◆ **ACTIVITY**: From the records, return each line that has the word "agent" in it.

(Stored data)

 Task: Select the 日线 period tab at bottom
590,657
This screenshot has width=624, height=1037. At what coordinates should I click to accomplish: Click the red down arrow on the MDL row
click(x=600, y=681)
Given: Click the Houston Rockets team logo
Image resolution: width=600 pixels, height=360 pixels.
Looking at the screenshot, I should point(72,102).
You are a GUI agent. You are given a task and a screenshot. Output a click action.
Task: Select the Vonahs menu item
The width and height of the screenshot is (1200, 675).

--

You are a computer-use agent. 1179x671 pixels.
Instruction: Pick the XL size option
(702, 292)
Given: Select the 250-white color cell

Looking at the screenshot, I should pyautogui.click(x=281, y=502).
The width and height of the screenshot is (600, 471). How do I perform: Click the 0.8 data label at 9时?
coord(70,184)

◆ **ANSWER FOR THE TASK**:
You are a GUI agent. You are given a task and a screenshot. Output a click action.
You are a computer-use agent. 1179x671 pixels.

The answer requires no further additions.